(Input records Opens)

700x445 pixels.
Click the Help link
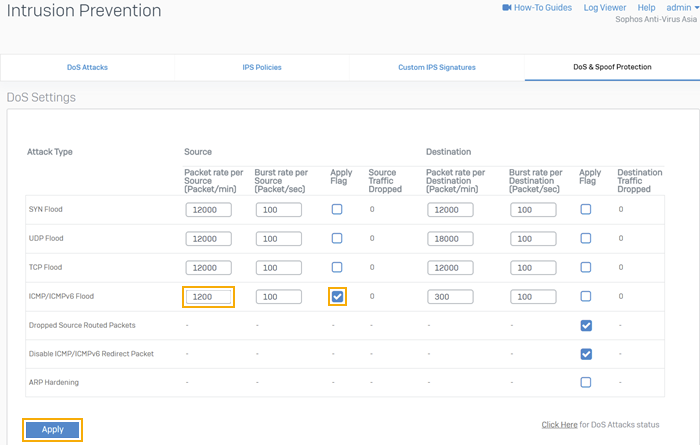click(x=646, y=8)
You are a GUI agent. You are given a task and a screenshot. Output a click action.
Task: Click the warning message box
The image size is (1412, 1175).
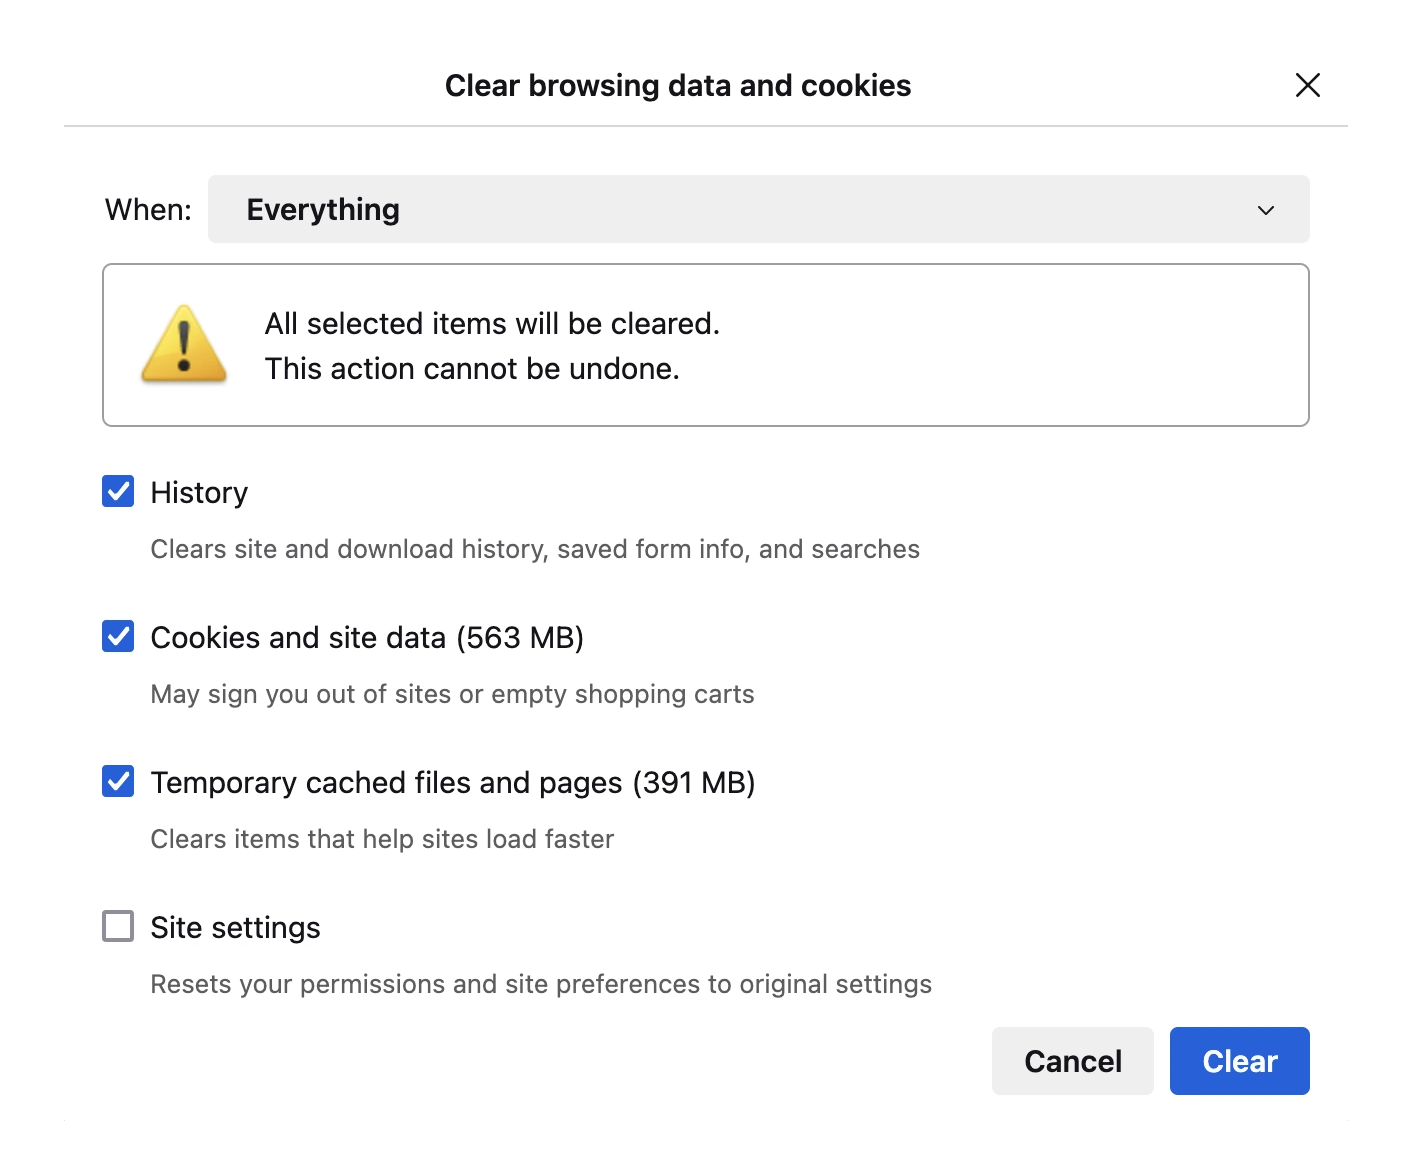pos(705,344)
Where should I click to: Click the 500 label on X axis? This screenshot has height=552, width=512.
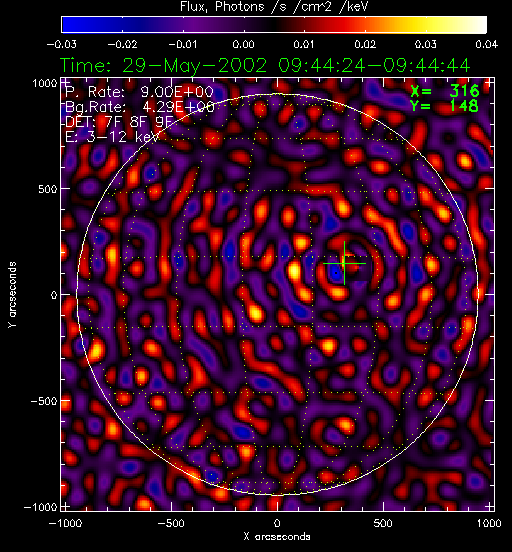[383, 523]
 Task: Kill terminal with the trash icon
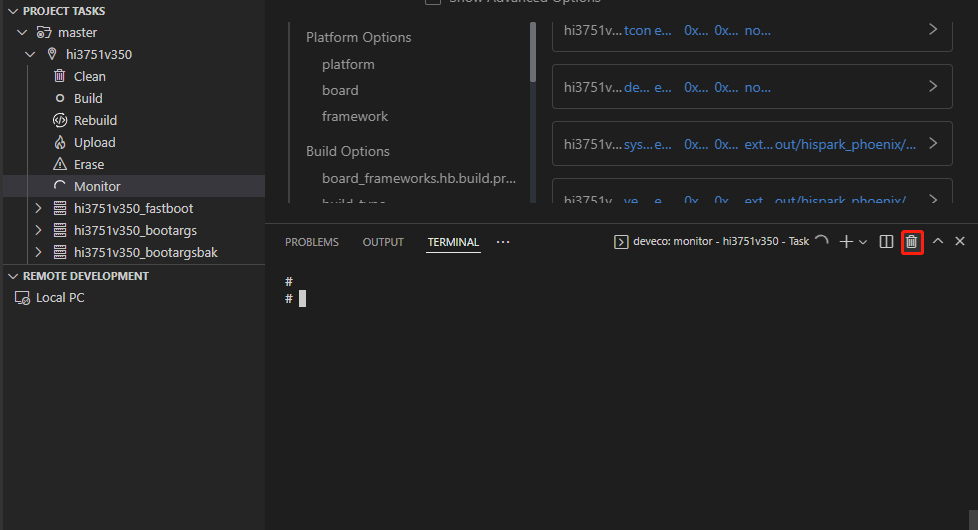911,242
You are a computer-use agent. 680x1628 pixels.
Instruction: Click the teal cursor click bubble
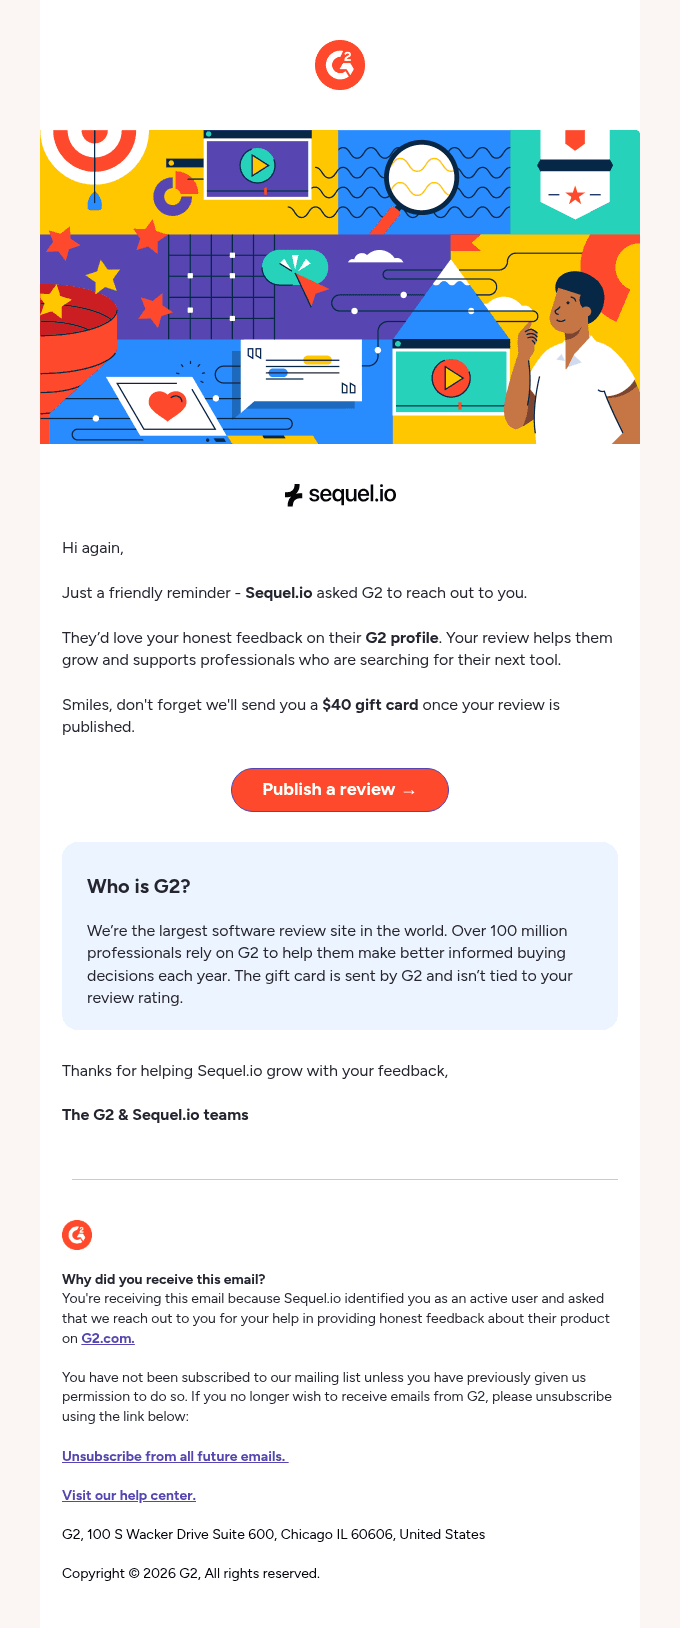(x=296, y=270)
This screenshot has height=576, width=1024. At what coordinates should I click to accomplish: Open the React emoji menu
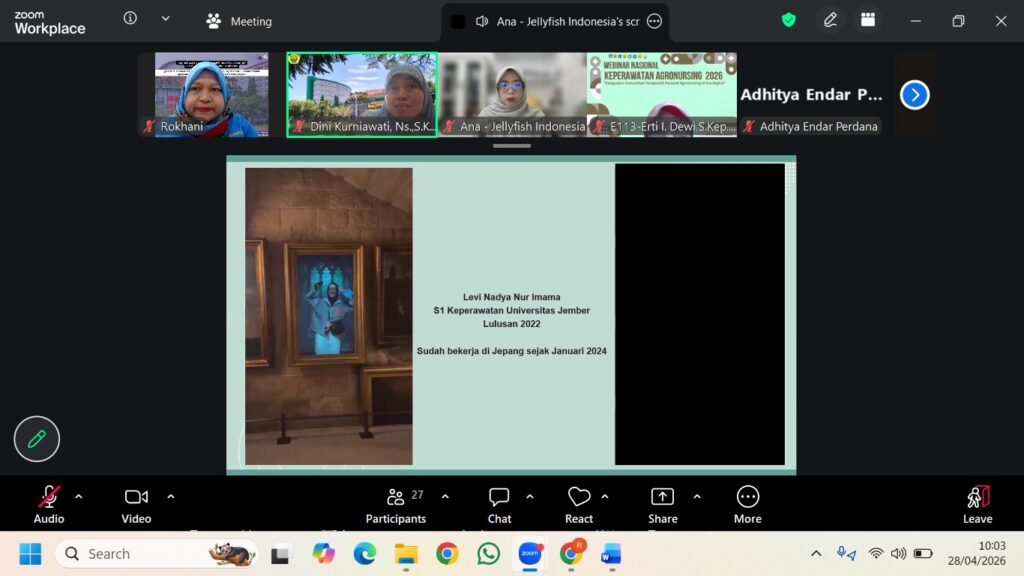click(x=579, y=504)
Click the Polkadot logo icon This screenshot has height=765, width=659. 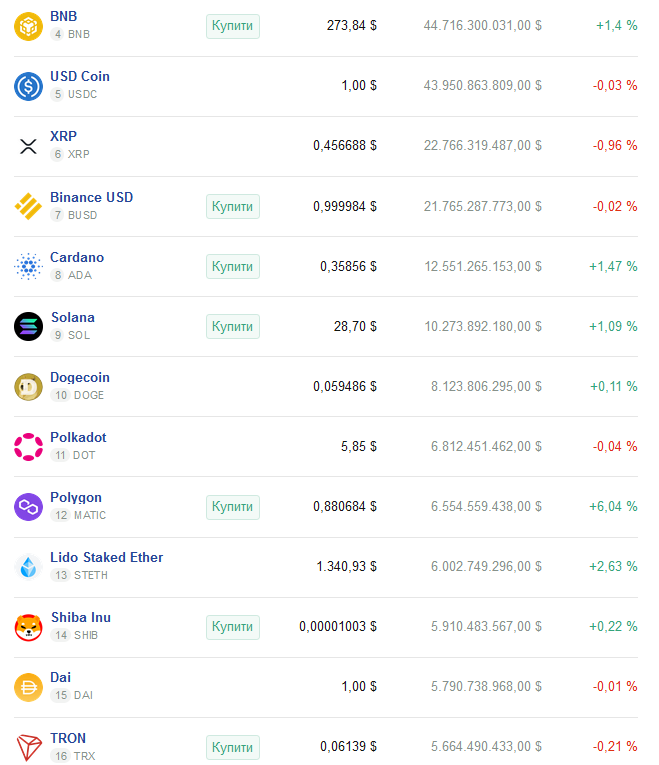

(Input records Closes)

Output exactly and only the lines from the line containing "This screenshot has height=576, width=1024." to the end of the entries, both included, and omit every picture.

This screenshot has height=576, width=1024. At what coordinates should I click to accomplish: Open the React emoji menu
click(x=579, y=504)
Click the Polkadot logo icon This screenshot has height=765, width=659. 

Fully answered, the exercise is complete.